* [Input material]
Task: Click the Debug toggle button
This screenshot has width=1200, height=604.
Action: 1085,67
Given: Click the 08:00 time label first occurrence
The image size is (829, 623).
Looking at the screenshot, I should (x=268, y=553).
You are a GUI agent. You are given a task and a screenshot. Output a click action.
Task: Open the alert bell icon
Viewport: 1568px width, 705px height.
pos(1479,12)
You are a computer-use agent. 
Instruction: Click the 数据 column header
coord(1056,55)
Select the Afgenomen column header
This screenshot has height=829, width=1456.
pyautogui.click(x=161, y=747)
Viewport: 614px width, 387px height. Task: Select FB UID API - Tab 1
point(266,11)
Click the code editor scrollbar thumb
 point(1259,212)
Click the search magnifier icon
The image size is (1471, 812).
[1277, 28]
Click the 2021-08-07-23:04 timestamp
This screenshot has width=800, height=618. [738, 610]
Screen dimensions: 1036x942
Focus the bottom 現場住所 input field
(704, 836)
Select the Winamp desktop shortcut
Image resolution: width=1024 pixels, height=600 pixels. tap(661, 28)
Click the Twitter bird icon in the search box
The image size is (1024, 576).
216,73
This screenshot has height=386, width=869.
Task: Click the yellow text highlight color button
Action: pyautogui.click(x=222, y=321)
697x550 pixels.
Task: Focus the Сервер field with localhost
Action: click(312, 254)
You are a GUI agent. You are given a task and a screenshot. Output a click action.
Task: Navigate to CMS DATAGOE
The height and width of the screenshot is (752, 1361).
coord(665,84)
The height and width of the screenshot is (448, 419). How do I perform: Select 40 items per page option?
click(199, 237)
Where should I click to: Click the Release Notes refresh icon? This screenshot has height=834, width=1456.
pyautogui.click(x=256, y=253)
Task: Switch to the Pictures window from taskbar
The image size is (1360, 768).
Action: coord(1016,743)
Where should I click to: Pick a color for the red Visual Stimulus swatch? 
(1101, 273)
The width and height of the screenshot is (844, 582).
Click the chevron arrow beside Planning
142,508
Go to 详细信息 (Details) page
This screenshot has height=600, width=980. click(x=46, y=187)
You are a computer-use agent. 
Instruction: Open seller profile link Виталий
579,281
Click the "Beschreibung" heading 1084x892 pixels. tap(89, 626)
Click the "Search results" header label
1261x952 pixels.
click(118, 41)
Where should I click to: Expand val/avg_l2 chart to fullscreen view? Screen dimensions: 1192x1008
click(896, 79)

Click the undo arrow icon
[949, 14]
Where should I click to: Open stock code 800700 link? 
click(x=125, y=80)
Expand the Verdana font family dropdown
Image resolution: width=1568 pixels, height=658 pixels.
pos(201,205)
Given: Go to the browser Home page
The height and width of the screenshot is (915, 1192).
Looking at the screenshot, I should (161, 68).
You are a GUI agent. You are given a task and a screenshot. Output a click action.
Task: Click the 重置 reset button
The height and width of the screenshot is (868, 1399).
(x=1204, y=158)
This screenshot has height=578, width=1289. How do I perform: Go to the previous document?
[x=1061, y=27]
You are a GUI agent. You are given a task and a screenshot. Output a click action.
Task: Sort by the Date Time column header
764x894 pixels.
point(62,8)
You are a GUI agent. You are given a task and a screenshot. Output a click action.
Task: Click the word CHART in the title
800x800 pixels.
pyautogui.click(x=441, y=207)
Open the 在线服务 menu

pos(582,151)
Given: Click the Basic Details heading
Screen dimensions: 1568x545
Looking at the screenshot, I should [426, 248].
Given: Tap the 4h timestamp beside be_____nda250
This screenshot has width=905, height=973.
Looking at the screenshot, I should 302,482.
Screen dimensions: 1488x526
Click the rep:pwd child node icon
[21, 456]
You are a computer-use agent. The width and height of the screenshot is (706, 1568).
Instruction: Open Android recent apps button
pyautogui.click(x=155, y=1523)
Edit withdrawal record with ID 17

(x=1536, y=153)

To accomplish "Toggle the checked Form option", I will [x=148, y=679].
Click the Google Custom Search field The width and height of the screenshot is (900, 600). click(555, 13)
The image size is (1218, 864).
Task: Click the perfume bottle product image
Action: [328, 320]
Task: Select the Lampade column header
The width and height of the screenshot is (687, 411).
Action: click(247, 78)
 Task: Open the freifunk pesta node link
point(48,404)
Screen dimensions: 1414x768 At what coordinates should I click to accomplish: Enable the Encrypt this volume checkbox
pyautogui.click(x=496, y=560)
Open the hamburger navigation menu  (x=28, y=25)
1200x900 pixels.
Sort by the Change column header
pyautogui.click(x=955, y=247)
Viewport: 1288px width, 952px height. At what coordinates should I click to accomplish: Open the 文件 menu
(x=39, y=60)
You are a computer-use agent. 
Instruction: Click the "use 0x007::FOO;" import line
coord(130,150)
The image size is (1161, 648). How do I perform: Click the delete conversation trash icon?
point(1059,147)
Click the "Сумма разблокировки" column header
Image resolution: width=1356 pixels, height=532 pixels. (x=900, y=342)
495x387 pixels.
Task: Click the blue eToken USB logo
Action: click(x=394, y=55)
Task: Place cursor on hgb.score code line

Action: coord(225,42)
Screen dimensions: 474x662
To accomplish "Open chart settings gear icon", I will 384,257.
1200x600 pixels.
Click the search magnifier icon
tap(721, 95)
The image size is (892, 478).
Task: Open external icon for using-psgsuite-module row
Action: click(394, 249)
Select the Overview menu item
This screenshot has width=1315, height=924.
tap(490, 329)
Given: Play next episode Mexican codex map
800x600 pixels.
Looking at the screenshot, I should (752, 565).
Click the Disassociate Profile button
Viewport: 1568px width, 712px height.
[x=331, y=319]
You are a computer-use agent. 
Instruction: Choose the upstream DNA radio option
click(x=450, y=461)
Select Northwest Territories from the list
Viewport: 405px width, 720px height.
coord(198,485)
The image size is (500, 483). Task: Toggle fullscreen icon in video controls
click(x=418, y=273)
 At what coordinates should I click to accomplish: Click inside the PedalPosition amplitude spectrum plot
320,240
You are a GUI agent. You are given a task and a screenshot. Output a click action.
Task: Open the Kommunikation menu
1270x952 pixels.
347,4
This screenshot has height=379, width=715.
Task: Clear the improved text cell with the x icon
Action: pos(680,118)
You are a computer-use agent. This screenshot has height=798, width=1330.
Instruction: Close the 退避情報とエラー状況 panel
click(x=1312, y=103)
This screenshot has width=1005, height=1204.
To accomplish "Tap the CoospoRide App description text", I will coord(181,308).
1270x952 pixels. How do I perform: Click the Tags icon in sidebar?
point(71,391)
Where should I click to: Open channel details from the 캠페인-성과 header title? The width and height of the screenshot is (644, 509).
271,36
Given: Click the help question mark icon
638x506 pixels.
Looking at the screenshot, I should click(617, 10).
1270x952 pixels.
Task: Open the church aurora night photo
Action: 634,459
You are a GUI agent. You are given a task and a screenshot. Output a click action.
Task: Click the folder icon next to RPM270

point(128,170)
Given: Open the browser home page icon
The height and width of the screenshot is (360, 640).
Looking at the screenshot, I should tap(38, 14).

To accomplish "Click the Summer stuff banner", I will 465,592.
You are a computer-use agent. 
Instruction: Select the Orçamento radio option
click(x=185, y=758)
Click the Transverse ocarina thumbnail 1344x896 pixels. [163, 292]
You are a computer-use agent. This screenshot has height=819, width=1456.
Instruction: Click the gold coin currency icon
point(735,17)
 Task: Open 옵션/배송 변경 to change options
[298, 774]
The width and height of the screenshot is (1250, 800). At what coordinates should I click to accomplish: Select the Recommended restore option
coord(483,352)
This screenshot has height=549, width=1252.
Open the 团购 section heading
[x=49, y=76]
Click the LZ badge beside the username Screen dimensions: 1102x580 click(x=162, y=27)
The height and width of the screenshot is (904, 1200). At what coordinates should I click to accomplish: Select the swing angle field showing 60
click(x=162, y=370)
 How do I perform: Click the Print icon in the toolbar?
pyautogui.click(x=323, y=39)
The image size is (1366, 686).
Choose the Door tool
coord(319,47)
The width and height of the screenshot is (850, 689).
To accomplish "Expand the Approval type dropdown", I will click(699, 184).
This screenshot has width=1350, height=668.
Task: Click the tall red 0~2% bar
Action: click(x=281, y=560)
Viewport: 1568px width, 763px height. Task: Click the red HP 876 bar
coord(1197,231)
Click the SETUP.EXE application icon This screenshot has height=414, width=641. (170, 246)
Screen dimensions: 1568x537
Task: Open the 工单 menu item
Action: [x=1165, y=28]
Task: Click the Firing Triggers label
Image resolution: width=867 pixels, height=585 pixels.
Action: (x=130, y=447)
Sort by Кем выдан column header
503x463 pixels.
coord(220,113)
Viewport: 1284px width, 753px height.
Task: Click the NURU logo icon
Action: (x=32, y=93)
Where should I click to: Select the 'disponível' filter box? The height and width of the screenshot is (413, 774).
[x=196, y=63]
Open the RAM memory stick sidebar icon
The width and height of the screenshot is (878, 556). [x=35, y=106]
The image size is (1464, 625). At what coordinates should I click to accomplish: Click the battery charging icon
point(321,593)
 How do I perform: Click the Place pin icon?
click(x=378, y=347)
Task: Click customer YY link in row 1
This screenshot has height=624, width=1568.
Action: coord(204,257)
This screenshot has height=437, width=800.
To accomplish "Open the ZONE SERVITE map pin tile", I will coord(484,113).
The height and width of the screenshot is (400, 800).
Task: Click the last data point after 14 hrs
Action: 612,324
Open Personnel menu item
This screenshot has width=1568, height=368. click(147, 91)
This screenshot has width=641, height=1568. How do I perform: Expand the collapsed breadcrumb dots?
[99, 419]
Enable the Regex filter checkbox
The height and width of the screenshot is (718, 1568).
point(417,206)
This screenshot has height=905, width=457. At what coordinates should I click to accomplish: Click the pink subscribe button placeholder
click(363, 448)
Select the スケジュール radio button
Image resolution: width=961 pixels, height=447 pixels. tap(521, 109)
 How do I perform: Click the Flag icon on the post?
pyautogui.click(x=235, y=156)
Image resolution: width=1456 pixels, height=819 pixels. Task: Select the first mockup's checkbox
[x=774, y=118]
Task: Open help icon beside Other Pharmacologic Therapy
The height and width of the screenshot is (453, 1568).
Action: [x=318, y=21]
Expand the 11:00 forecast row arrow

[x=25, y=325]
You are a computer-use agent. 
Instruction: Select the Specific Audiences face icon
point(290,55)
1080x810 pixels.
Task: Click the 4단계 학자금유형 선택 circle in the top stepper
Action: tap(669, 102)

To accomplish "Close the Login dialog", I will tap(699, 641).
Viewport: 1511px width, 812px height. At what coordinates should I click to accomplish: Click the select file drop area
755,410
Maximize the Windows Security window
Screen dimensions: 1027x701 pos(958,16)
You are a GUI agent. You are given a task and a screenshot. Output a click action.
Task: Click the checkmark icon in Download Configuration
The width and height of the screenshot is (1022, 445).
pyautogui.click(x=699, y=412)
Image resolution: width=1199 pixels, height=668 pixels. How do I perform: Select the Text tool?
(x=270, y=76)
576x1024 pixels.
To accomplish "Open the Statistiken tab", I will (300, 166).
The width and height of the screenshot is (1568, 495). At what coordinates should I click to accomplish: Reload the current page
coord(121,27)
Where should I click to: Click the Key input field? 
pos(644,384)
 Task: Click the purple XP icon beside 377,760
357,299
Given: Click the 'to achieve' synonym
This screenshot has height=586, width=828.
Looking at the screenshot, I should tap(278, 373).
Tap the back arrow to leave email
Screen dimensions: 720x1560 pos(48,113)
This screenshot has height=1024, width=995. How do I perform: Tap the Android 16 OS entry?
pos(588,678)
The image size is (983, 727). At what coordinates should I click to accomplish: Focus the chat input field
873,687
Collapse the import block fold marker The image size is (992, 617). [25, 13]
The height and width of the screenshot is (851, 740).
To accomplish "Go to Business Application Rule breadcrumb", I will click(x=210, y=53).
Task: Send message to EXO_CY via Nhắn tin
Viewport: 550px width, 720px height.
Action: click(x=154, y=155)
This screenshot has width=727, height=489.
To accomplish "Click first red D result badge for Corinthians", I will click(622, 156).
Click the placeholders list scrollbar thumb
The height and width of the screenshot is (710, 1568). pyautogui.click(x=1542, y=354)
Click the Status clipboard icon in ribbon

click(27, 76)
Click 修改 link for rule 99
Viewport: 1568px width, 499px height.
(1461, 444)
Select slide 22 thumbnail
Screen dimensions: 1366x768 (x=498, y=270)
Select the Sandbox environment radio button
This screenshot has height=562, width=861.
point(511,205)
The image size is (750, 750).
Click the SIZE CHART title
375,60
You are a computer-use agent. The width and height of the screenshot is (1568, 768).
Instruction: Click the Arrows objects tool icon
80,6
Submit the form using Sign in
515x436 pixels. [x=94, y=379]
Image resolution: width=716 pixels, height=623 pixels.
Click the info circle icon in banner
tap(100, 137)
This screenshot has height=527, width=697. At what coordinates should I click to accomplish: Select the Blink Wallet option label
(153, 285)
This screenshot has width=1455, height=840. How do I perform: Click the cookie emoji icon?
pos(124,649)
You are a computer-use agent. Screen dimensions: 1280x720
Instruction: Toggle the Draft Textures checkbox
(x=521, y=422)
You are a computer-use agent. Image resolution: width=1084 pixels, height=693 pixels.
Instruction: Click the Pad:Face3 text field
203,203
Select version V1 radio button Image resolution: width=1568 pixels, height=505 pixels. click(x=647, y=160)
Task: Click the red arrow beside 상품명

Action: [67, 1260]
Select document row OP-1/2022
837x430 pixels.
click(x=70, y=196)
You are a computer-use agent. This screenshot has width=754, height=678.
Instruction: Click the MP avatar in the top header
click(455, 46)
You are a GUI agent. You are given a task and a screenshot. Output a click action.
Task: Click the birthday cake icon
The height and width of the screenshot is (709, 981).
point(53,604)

* [Work instruction]
Print exactly the lines of the listing above starting at the line containing "Open the 在线服务 menu" and ending at the line containing "1200x600 pixels.", both included.

* [Your response]
Open the 在线服务 menu

pos(582,151)
Given: Click the Basic Details heading
Screen dimensions: 1568x545
Looking at the screenshot, I should [426, 248].
Given: Tap the 4h timestamp beside be_____nda250
This screenshot has width=905, height=973.
Looking at the screenshot, I should 302,482.
Screen dimensions: 1488x526
Click the rep:pwd child node icon
[21, 456]
You are a computer-use agent. The width and height of the screenshot is (706, 1568).
Instruction: Open Android recent apps button
pyautogui.click(x=155, y=1523)
Edit withdrawal record with ID 17

(x=1536, y=153)

To accomplish "Toggle the checked Form option", I will [x=148, y=679].
Click the Google Custom Search field The width and height of the screenshot is (900, 600). click(555, 13)
The image size is (1218, 864).
Task: Click the perfume bottle product image
Action: [328, 320]
Task: Select the Lampade column header
The width and height of the screenshot is (687, 411).
Action: click(247, 78)
 Task: Open the freifunk pesta node link
point(48,404)
Screen dimensions: 1414x768 At what coordinates should I click to accomplish: Enable the Encrypt this volume checkbox
pyautogui.click(x=496, y=560)
Open the hamburger navigation menu  (x=28, y=25)
1200x900 pixels.
Sort by the Change column header
pyautogui.click(x=955, y=247)
Viewport: 1288px width, 952px height. At what coordinates should I click to accomplish: Open the 文件 menu
(x=39, y=60)
You are a computer-use agent. 
Instruction: Click the "use 0x007::FOO;" import line
coord(130,150)
The image size is (1161, 648). How do I perform: Click the delete conversation trash icon?
point(1059,147)
Click the "Сумма разблокировки" column header
Image resolution: width=1356 pixels, height=532 pixels. (x=900, y=342)
495x387 pixels.
Task: Click the blue eToken USB logo
Action: click(x=394, y=55)
Task: Place cursor on hgb.score code line

Action: coord(225,42)
Screen dimensions: 474x662
To accomplish "Open chart settings gear icon", I will 384,257.
1200x600 pixels.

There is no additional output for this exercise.